Complex study of the crystal field splitting, “ligand–impurity ion” charge transfer transitions and high lying 4f–6s intraconfigurational transitions for all trivalent lanthanides in Cs 2NaYCl 6 crystal

Abstract

First-principles fully relativistic analysis of dependence of the 5d orbitals splitting (10 Dq) and several types of electron transitions (including 4f–6s transition and several types of “ligand–impurity ion” charge transfer (CT) transition) energies on the interionic distance has been performed for all trivalent lanthanides in Cs 2NaYCl 6 crystal.
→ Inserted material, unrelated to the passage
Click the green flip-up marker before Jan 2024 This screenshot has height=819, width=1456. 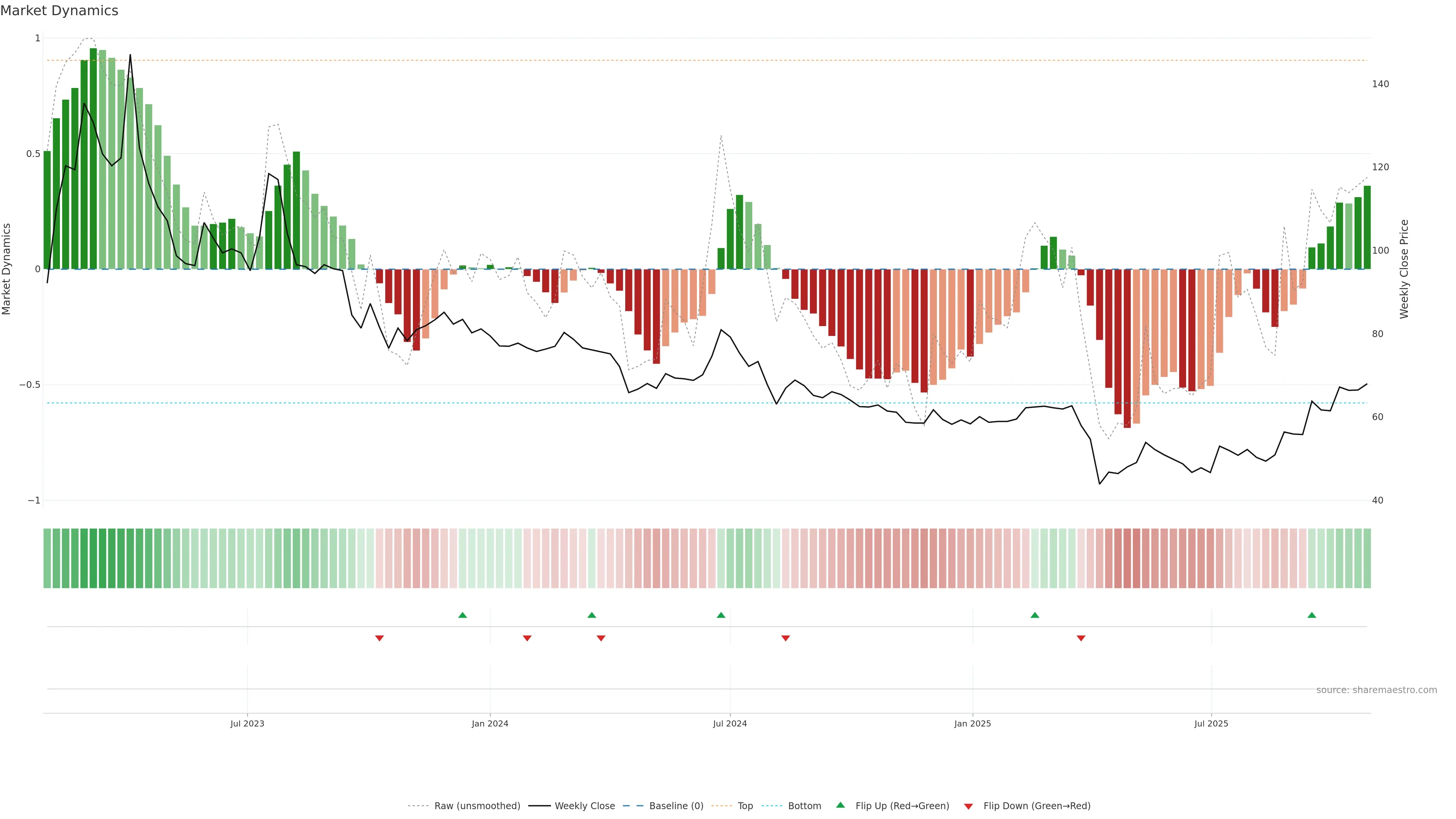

Salient feature of the method is that the four-component molecular orbitals (MO) composed of atomic wave functions are used in the calculations; this allows for a direct consideration of the covalent effects. Without introducing any fitting parameter, the power dependencies for 10 Dq and linear dependencies for all considered electron transitions energies on the distance between the rare earth (RE) ions and ligands were obtained. The 10 Dq parameter was shown to depend on distance as 1/ R n , n ≠ 5 for all considered systems. Consideration of the calculated results revealed several trends based on the RE 3+ atomic number and MO diagram for all RE 3+ in Cs 2NaYCl 6. Obtained results can be used for analysis of the lattice relaxation effects and pressure dependence of the absorption spectra of RE 3+-doped chloride crystals.